Traditional Marketing Mix Modeling (MMM) relies on static, linear regression lines and rigid curves. But consumer behavior isn’t linear. Our platform leverages advanced, non-parametric Neural Networks that mathematically discover the true, dynamic shapes of your channel saturation and diminishing returns.
Why Classic MMM Fails in a Fragmented Market
Classical Ordinary Least Squares (OLS) regression models demand smooth distributions and require modelers to aggressively “groom” or discard outliers before modeling. If sales jump violently by 40% in a single week, a linear line of best fit gets thrown completely out of whack.
We do not smooth away real-world behavior. If a massive sales spike occurs due to a localized weather event, a competitor disruption, or a short-term marketing promotion, that is not noise—that is valuable business reality.
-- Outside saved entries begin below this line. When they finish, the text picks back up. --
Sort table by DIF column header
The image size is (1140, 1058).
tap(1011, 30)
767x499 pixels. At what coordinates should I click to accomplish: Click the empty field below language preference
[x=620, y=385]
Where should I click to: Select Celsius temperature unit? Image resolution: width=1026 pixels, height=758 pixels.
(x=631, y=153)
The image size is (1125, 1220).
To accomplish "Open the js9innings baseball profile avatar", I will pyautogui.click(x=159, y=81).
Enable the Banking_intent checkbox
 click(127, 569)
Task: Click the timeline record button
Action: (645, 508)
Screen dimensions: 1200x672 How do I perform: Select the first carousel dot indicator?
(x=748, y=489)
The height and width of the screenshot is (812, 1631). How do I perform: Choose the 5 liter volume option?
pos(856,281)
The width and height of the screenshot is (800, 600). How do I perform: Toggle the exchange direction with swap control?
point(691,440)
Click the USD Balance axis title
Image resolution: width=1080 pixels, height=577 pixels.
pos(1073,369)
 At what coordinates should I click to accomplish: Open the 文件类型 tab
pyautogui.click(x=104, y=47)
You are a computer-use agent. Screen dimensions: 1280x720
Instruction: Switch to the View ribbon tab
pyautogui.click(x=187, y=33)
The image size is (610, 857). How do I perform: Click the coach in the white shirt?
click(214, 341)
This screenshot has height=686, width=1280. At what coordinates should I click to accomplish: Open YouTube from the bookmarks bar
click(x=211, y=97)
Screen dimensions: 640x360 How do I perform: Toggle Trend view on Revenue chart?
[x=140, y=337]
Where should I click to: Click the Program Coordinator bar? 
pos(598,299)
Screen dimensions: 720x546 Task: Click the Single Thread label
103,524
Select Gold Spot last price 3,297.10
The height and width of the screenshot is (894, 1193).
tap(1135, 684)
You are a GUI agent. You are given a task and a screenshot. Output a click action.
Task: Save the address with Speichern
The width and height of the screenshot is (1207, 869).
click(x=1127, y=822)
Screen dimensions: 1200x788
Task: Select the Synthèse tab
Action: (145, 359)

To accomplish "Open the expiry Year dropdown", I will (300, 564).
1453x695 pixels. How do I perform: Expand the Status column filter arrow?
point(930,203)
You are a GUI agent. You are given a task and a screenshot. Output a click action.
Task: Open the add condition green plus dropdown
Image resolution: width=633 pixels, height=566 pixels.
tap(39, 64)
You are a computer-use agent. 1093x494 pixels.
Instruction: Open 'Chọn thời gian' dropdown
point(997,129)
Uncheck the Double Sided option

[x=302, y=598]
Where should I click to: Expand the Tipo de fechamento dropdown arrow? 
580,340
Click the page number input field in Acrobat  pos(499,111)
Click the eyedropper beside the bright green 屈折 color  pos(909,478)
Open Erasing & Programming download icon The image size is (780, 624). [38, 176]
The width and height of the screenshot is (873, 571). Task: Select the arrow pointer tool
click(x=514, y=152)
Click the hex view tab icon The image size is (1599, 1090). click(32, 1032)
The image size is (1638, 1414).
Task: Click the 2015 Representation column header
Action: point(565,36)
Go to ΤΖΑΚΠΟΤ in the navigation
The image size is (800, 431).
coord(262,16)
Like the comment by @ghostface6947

Our Feed-Forward Neural Networks are designed to learn these sudden shifts. By feeding the network contextual variables (like regional weather or localized promotions), the engine naturally learns the elastic relationships and prevents mathematical hallucinations during future budget optimization.
Timeless Relationships vs. Arbitrary Calendar Time
Traditional models are chronologically “sticky,” assuming that because an event occurred in December, the calendar date was the causal driver. Our C++ engine utilizes an architecture that treats every single row of data as a unique, self-contained state of business reality.
Instead of saying ‘It’s December, so sales go up’ (Time), our system says ‘Consumer intent is at Level X, and Competitor Spend is at Level Y, so sales go up’ (Relationship). This allows you to simulate high-demand demand patterns during off-peak seasons with empirical certainty.
Respecting the Degrees of Freedom
Rather than pooling all regional data and applying a uniform “peanut-butter-spread” average, our engine supports running highly precise, parallel regional models to prevent Aggregation Bias. This maintains proper Degrees of Freedom (df) for each localized market:
df = N - k - 1
- N: The number of continuous weekly observations (e.g., 136 weeks).
- k: The number of predictive variables or marketing channels.
Eliminating Aggregation Bias
A national “pooled” model assumes that the media elasticity of TV spend in a retirement-heavy region is mathematically identical to a college-heavy town. We know this is factually false.
Whether you are running 1 region or 50+, our optimization engine calculates directly at the record level. This isolates localized spikes mathematically so they don’t cross-contaminate and ruin the predictions of adjacent markets.
To prevent overfitting on sparse regional data, we built Dynamic Historical Floors into the optimizer. The system calculates the noise threshold for every single channel, dynamically fending in the optimization boundaries so the math can never produce an absurd recommendation.
Permutation Feature Engine
We calculate the baseline error of your model, then programmatically shuffle individual variable columns. If destroying a variable’s alignment heavily damages model accuracy, the platform mathematically ranks it as a primary business driver.
Interactive Sensitivity
Users can sweep specific variables from their historical global minimums to global maximums to visually trace the exact non-linear curves learned by the network, proving the model is capturing logical business realities.
Anti-Bias Anchoring
By forcing the neural network to fight for credit against baseline variables (like pricing, distribution footprints, and macroeconomics), we prevent Omitted Variable Bias. This keeps advertising contribution metrics highly defensible.